Predicta

Precision medicine is transforming oncology with targeted therapies that improve and extend cancer patients’ lives. But precision diagnostics have fallen behind. In their clinical practices at the Dana-Farber Cancer Institute, physician-scientists Dr. Irene Ghobrial and Dr. Kenneth Anderson saw firsthand this gap between the state-of-the-art immunotherapies increasingly at their disposal, and the archaic diagnostic processes available to help them in their treatment decisions. “Most of the drugs we use are targeted therapies,” says Dr. Ghobrial, “but we often don’t know which patients will or will not respond.” And for blood cancers, like multiple myeloma, even those limited tests require a bone marrow biopsy—a painful surgical procedure, which often yields limited clinical value.

Predicta Biosciences, a precision oncology startup, has developed an innovative diagnostics platform that uses multiomic data to enable diagnosis, guide precision treatment, and unlock novel therapies. Its proprietary laboratory workflow is highly efficient at isolating circulating tumor cells from blood samples alone, while still allowing for whole-genome DNA and single-cell RNA sequencing of even early stage cancers. For patients, that means a blood draw rather than a painful bone marrow biopsy. For clinicians, Predicta offers Laboratory Developed Test (LDT) and Clinical Laboratory Improvement Amendments (CLIA) approved tests: GenoPredicta in the bone marrow and/or Blood, which measure a spectrum of genomic alterations and can be used to molecularly diagnose individuals who have or are at risk for multiple myeloma and inform therapeutic management.

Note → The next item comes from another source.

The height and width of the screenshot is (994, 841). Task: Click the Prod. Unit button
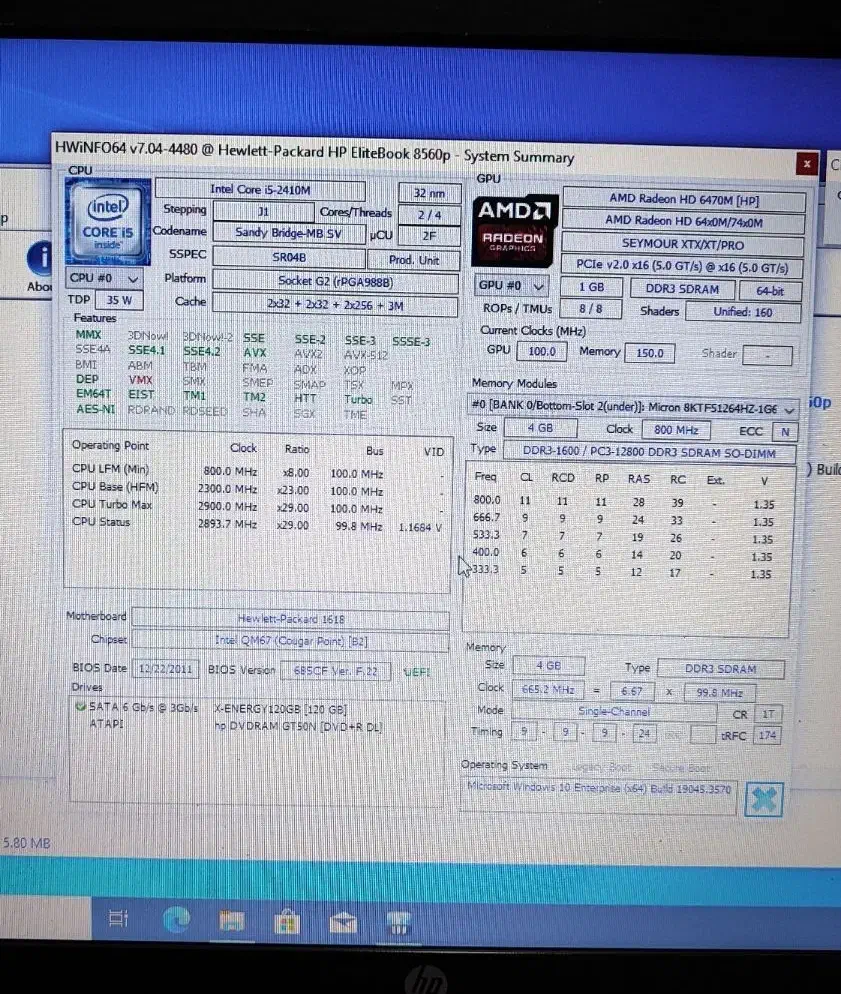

“With our GenoPredicta tests, we have an incredible opportunity to overcome the current challenges and limitations in the diagnosis and prognosis of multiple myeloma, plasma cell malignancies and other blood cancers, and ultimately optimize treatment decisions for patients throughout their disease journey,” said Dr. Irene Ghobrial, co-founder of Predicta.

Predicta’s diagnostic products combine DNA for cancer cell analysis or RNA for immune system analysis—all from a blood draw—to provide the broadest possible data for clinicians to understand how each individual patient will respond to treatment. Its new GenoPredicta Marrow or Blood tests employ whole genome sequencing (WGS) to detect genomic alterations in tumor cells, diminish the reliance on FISH and comparable diagnostic tools, identify patients with high-risk multiple myeloma, and reveal patients who won’t respond to certain therapeutic agents such as CAR-T and bispecific antibodies.

“As WGS-based assays, our GenoPredicta tests go beyond what is traditionally tested for to identify additional variant types, which can be highly relevant for targeted therapy and immunotherapy selection,” says Dr. Anderson, co-founder. “We can empower physicians with detailed information about their patients' unique molecular data.” In the clinic, that presents the possibility of bypassing first-line toxic chemotherapies, in favor of advanced immunotherapies like CAR T-cell therapy and bispecific antibodies. The use of blood rather than bone marrow biopsy lowers the barrier to sophisticated diagnostics, increasing the likelihood of early detection, and offering new clinical strategies over the course of disease. “We’re not only eliminating the invasive, painful element of traditional bone marrow biopsies, but we're enabling increased detection, monitoring and access,” he added.

As Predicta’s one-of-a-kind database of multiomic patient data expands, it becomes the foundation for drug discovery. After collecting serial timepoints pre- and post-treatment, of both malignant and non-malignant cells, Predicta then uses artificial intelligence and machine learning to characterize the differences, with the aim of identifying drug targets and immune signatures. “This degree of diagnostic data is essential for fueling discovery,” says Dr. Gad Getz, co-founder and director of the Cancer Genome Computational Analysis at the Broad Institute of MIT and Harvard, and the director of bioinformatics at the Krantz Family Center for Cancer Research at Mass General Hospital. “Our database is constantly growing—bringing us closer to our goal of one day curing the patients we diagnose.”